BEGIN Listed records

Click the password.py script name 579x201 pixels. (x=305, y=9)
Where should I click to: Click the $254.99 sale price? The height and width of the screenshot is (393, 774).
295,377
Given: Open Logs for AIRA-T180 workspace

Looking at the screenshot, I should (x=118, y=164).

END Listed records
BEGIN Listed records

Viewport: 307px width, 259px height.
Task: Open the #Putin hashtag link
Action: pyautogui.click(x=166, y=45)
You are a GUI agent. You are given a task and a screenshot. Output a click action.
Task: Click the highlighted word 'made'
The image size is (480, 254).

END Listed records
BEGIN Listed records

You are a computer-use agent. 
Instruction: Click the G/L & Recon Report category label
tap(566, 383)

END Listed records

▶ What is being asked: All that belongs in the answer is the run of lines above from the line containing "Task: Click the highlighted word 'made'" through the line containing "The image size is (480, 254).", exactly as written.

▶ Result of this exercise:
Task: Click the highlighted word 'made'
The image size is (480, 254).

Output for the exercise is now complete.